## Exercise
Lines below that hold the word "triangle" must be copied in full.

## Supplied material
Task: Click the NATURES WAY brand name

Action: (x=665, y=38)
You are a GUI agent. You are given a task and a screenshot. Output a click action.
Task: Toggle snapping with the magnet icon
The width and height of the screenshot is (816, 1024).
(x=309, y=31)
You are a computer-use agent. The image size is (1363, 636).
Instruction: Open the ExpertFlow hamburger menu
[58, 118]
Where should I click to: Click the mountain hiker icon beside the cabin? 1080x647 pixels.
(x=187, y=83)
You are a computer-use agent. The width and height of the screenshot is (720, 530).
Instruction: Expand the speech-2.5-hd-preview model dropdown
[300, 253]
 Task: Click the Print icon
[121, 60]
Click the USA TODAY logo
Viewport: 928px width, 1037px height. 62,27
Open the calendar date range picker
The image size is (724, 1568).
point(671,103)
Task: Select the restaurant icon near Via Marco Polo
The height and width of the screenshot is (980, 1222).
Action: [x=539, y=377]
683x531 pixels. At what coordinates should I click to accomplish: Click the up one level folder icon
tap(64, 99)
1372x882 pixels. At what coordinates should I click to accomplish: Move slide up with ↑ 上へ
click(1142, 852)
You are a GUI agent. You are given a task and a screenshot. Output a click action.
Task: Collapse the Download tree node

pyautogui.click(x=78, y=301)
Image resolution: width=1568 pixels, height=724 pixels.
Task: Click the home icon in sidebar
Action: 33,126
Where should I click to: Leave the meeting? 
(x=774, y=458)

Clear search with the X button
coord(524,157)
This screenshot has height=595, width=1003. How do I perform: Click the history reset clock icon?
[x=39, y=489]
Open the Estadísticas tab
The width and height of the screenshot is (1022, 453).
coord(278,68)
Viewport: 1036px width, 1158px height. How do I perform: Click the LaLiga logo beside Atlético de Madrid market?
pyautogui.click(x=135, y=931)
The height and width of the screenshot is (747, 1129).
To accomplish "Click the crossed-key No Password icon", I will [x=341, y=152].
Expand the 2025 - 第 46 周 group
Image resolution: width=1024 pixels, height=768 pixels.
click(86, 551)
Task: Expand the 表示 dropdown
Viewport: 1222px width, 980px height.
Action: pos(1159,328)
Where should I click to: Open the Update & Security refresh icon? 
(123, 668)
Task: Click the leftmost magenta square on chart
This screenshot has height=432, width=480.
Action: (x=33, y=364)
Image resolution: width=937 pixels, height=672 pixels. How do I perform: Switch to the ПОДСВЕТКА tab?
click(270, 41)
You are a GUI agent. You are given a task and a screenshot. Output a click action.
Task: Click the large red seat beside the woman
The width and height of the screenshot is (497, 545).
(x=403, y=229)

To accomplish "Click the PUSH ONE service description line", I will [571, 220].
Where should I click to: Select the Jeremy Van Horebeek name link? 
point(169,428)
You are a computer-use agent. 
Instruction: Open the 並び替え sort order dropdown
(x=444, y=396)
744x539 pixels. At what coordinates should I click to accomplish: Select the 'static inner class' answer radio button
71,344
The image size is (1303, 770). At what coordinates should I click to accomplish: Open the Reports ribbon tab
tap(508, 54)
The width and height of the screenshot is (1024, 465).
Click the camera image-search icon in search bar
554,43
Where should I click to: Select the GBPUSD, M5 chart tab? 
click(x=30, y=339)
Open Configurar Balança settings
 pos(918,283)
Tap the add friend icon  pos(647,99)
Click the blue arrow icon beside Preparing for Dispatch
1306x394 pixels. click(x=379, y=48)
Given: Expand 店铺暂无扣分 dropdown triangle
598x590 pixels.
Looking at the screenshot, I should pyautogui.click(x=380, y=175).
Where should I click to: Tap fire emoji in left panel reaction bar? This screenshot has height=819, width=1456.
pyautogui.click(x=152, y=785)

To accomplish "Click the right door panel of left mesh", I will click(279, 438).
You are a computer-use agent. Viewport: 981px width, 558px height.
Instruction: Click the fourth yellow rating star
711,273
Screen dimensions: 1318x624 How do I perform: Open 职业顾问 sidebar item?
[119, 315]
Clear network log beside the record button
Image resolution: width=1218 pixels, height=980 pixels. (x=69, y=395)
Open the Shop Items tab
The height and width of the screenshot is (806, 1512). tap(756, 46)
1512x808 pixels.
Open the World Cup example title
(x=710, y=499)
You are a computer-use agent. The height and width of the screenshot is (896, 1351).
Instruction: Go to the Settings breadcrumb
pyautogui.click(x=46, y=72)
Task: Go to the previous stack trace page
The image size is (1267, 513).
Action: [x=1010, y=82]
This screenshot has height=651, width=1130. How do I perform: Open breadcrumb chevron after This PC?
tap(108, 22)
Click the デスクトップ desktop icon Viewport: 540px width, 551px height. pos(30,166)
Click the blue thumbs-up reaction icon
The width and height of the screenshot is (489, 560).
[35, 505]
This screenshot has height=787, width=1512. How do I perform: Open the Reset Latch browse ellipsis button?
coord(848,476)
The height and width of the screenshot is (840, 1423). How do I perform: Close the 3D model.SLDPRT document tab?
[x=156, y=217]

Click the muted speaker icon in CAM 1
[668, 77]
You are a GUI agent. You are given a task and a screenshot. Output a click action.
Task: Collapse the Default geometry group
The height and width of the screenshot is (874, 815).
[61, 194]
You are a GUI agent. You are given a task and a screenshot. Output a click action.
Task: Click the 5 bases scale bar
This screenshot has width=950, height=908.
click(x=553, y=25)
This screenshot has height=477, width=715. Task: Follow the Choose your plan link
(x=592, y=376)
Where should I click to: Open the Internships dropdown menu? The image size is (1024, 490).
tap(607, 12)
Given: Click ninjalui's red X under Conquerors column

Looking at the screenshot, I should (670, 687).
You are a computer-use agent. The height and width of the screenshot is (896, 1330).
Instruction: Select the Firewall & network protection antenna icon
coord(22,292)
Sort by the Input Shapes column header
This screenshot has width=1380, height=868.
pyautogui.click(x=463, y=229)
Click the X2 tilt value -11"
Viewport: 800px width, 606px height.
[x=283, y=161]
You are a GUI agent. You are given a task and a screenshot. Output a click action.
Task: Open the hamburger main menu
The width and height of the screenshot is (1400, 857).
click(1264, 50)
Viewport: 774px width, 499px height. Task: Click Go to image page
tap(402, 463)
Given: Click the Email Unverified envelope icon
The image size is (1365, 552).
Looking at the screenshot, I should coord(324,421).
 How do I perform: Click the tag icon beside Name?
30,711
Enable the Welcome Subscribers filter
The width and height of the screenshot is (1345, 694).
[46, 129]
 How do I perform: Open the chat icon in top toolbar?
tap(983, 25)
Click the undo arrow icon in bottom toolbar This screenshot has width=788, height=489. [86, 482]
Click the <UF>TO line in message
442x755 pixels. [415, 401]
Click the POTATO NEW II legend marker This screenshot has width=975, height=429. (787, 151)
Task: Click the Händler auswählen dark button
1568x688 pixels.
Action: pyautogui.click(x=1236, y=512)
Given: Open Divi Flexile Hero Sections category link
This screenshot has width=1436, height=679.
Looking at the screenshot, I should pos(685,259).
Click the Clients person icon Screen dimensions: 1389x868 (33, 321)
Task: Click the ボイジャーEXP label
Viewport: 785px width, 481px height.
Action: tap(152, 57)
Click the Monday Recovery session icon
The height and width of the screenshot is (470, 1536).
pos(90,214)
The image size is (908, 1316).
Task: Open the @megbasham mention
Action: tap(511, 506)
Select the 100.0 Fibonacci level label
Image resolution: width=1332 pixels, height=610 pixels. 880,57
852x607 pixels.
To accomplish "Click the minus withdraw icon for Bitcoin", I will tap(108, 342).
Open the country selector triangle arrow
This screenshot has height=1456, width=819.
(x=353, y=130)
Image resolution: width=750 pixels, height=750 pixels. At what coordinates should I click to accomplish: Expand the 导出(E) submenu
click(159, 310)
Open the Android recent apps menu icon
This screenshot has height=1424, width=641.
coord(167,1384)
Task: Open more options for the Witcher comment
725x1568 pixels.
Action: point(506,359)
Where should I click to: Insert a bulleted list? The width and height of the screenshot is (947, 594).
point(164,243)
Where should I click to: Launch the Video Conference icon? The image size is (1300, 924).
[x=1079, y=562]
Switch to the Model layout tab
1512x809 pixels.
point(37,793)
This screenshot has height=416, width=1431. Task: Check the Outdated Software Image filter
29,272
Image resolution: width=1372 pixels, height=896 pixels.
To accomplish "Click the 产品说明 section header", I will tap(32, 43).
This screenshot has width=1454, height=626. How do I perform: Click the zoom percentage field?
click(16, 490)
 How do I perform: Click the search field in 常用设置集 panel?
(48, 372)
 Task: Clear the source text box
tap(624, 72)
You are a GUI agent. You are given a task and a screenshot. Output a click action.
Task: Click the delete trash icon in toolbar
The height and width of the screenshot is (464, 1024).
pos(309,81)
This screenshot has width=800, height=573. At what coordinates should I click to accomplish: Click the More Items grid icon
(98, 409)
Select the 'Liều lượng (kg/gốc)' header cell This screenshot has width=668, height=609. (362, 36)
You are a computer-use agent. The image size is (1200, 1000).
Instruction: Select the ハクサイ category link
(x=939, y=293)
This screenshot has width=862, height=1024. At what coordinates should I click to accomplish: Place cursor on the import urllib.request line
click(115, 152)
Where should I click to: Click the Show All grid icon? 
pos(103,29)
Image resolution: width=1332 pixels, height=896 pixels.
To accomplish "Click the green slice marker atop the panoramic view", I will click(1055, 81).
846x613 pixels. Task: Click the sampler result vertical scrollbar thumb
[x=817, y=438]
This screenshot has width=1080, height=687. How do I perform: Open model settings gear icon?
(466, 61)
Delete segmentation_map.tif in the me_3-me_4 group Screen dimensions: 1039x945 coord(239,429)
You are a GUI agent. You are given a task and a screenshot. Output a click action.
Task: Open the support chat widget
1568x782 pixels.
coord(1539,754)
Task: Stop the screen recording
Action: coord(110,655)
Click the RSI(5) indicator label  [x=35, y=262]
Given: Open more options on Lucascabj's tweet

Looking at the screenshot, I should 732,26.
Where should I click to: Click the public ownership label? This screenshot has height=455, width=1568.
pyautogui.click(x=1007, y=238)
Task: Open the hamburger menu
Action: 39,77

## Response to this exercise
Given: Expand 店铺暂无扣分 dropdown triangle
Open the country selector triangle arrow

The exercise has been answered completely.